BEGIN
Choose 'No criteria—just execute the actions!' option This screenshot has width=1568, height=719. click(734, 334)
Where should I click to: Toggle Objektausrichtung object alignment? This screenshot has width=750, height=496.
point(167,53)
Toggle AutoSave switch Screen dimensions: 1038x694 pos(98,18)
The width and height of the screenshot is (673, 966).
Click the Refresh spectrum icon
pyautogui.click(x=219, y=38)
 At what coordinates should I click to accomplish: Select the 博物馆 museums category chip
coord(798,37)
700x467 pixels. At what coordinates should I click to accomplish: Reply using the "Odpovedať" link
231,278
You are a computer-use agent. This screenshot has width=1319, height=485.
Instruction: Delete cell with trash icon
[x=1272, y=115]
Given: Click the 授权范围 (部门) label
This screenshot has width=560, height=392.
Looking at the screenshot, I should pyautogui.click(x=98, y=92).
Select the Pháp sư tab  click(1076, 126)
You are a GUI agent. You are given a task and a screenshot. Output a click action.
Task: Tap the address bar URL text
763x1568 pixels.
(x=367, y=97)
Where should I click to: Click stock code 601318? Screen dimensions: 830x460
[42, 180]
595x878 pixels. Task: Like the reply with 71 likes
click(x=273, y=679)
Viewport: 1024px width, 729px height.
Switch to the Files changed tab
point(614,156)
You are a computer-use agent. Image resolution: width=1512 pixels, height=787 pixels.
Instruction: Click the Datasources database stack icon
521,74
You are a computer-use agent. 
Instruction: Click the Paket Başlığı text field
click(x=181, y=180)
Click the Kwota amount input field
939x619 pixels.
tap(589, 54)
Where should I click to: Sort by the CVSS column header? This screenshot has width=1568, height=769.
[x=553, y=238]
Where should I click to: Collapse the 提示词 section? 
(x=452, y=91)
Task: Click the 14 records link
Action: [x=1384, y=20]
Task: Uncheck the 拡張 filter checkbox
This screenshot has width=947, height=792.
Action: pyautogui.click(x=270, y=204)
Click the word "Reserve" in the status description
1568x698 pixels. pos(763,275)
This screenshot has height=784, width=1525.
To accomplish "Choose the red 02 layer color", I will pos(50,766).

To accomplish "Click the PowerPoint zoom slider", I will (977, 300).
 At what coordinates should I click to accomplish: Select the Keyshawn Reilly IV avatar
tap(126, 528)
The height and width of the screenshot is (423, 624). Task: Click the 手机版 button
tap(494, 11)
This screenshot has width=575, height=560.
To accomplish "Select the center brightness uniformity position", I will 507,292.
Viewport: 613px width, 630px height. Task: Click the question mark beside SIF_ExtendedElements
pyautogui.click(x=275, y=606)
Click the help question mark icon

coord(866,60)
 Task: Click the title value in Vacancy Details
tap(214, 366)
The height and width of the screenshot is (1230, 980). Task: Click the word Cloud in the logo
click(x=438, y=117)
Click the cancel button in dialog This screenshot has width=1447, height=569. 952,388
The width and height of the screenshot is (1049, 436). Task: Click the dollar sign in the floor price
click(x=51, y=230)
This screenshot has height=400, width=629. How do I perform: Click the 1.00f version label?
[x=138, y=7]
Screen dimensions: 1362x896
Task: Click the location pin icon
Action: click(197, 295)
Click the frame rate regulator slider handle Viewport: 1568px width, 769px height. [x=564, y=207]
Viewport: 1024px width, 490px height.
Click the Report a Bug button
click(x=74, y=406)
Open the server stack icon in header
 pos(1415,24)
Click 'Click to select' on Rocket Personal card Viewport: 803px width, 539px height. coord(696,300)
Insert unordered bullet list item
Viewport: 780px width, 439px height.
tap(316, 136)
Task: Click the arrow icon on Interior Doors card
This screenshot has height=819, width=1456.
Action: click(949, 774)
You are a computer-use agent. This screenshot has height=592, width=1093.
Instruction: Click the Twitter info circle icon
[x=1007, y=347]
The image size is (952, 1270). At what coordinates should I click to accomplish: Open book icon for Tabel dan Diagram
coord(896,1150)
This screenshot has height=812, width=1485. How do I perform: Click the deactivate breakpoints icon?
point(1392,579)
END
=== WHAT THE EXERCISE ASKS ===
Up to the line containing "This screenshot has height=400, width=629.", skip everything; from that line through the last line above, return each line exactly.

=== THE COMPLETED TASK ===
This screenshot has height=400, width=629. How do I perform: Click the 1.00f version label?
[x=138, y=7]
Screen dimensions: 1362x896
Task: Click the location pin icon
Action: click(197, 295)
Click the frame rate regulator slider handle Viewport: 1568px width, 769px height. [x=564, y=207]
Viewport: 1024px width, 490px height.
Click the Report a Bug button
click(x=74, y=406)
Open the server stack icon in header
 pos(1415,24)
Click 'Click to select' on Rocket Personal card Viewport: 803px width, 539px height. coord(696,300)
Insert unordered bullet list item
Viewport: 780px width, 439px height.
tap(316, 136)
Task: Click the arrow icon on Interior Doors card
This screenshot has height=819, width=1456.
Action: click(949, 774)
You are a computer-use agent. This screenshot has height=592, width=1093.
Instruction: Click the Twitter info circle icon
[x=1007, y=347]
The image size is (952, 1270). At what coordinates should I click to accomplish: Open book icon for Tabel dan Diagram
coord(896,1150)
This screenshot has height=812, width=1485. How do I perform: Click the deactivate breakpoints icon?
point(1392,579)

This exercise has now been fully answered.